**What you should do:** None of the pictures should appear; the lines from the line containing "Click pencil icon for 카테고리 전문가 DB row" through the last line of the listing must be repeated exactly.

───── Stored data ─────

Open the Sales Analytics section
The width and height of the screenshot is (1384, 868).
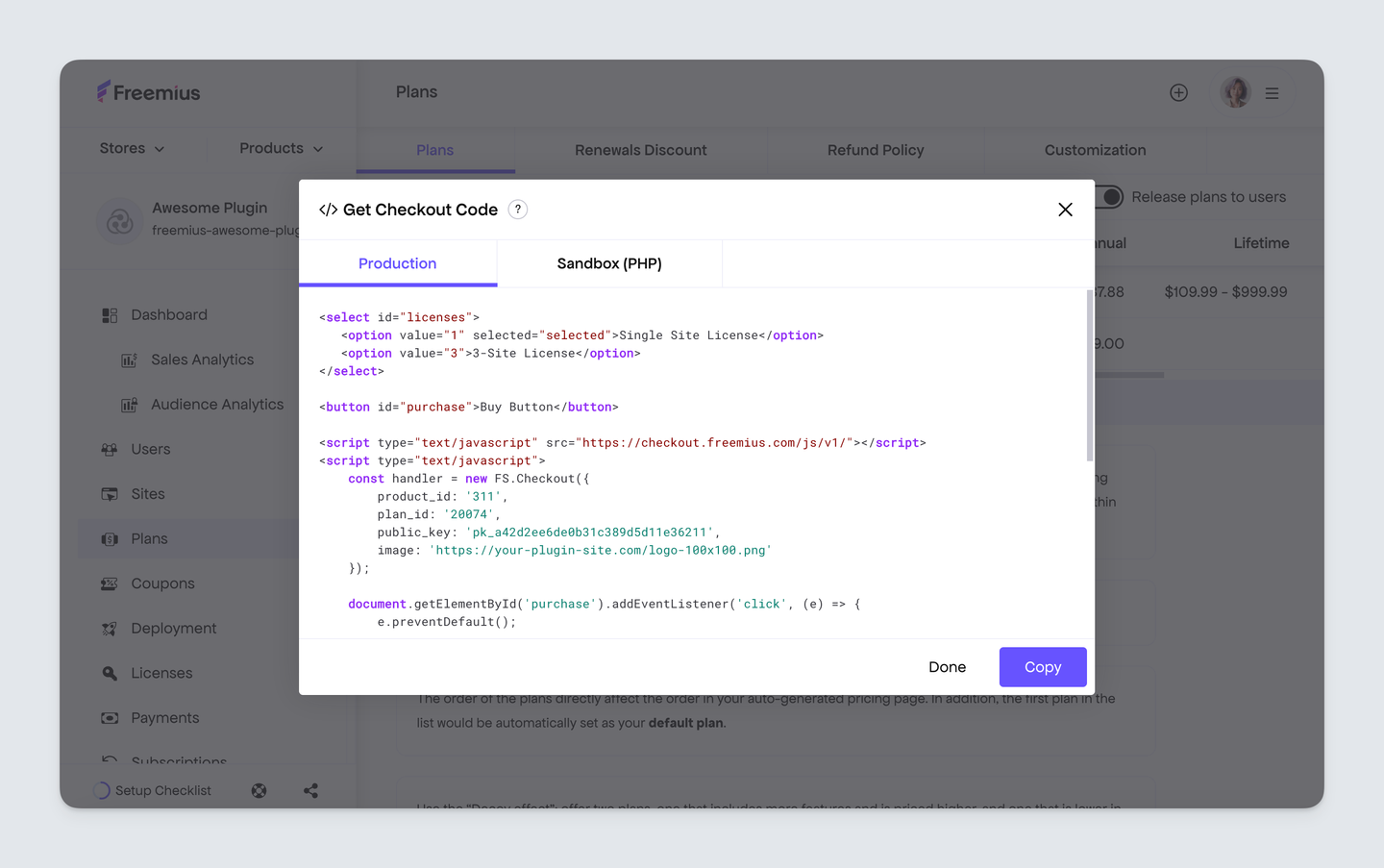click(202, 360)
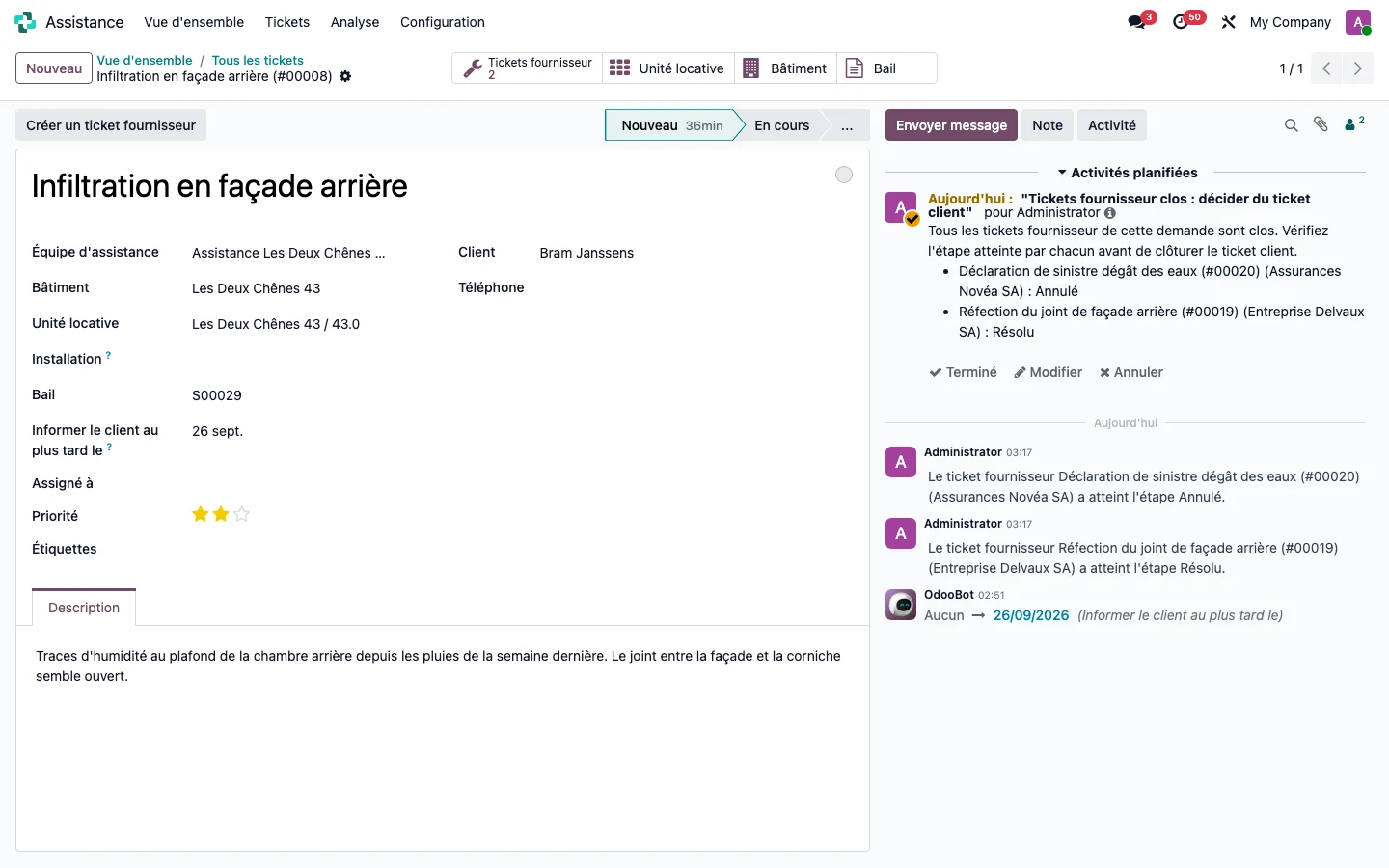Go to next record arrow
The height and width of the screenshot is (868, 1389).
point(1358,68)
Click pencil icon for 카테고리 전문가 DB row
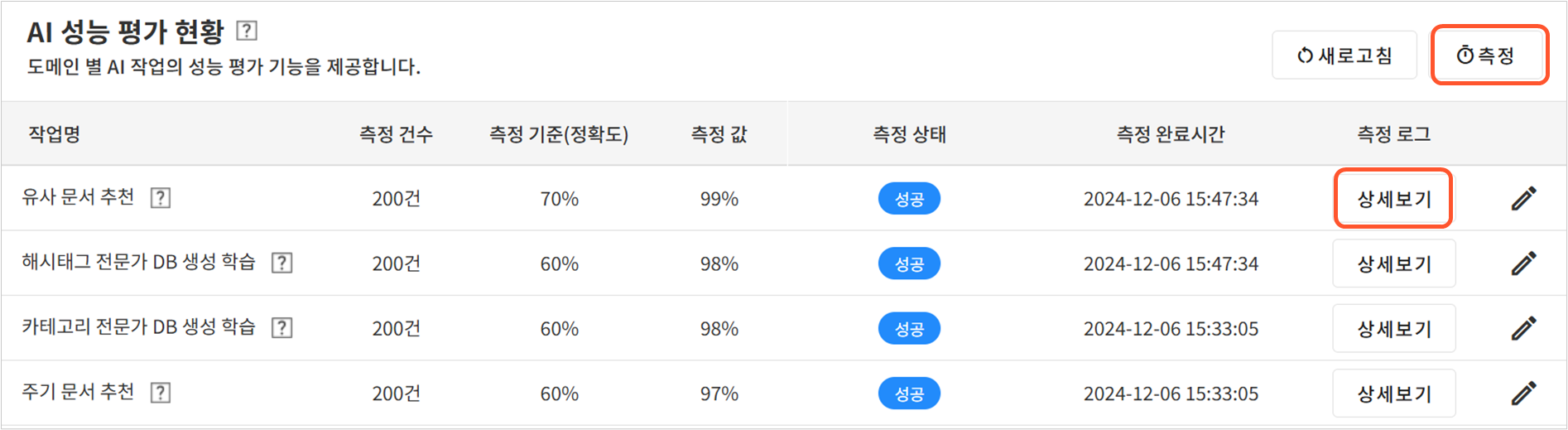The width and height of the screenshot is (1568, 430). 1523,328
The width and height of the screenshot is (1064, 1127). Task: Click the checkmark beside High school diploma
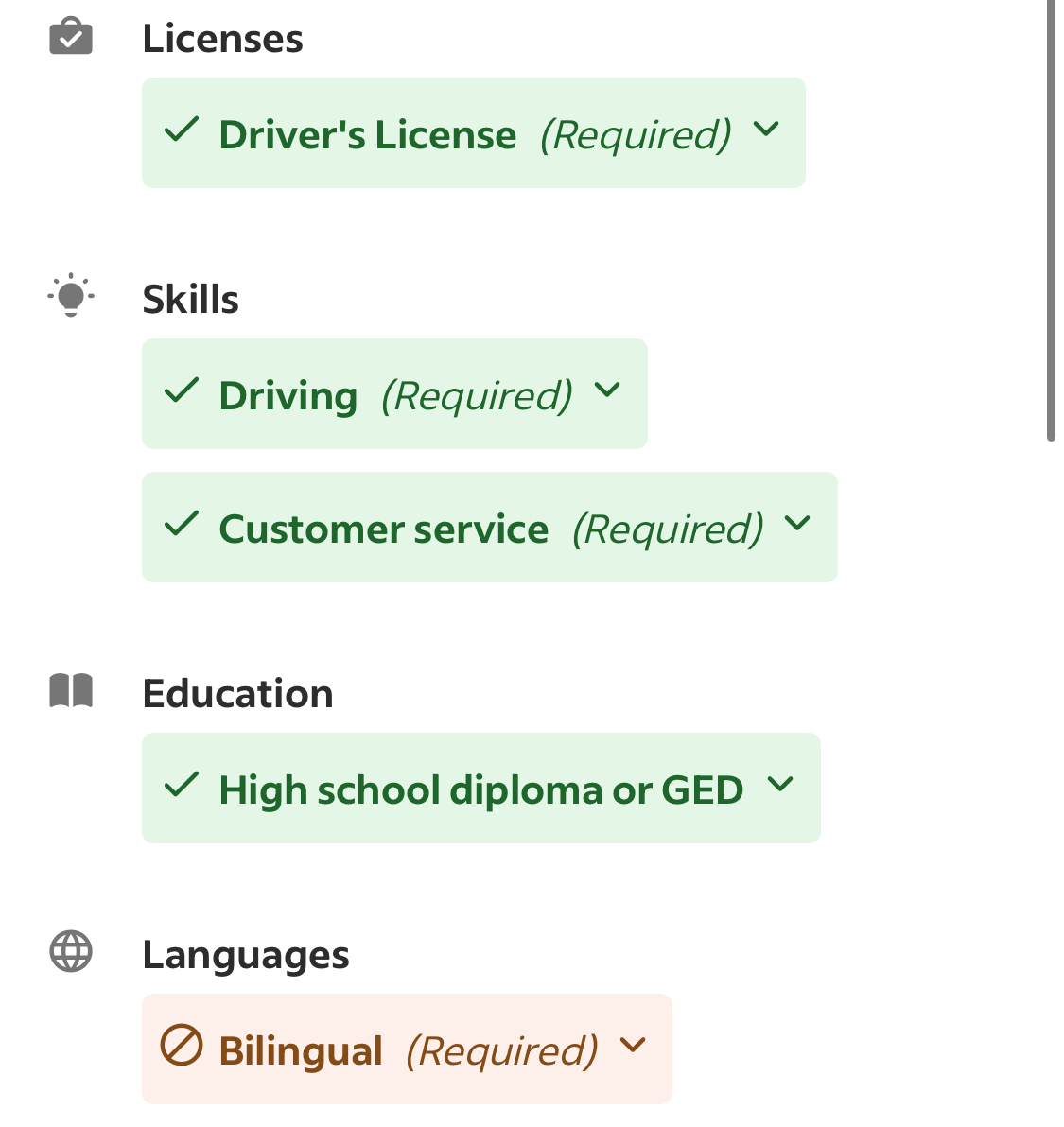click(x=182, y=785)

─────

**Response area:**
Click pencil icon for 카테고리 전문가 DB row
The width and height of the screenshot is (1568, 430). 1523,328
The width and height of the screenshot is (1064, 1127). Task: Click the checkmark beside High school diploma
click(x=182, y=785)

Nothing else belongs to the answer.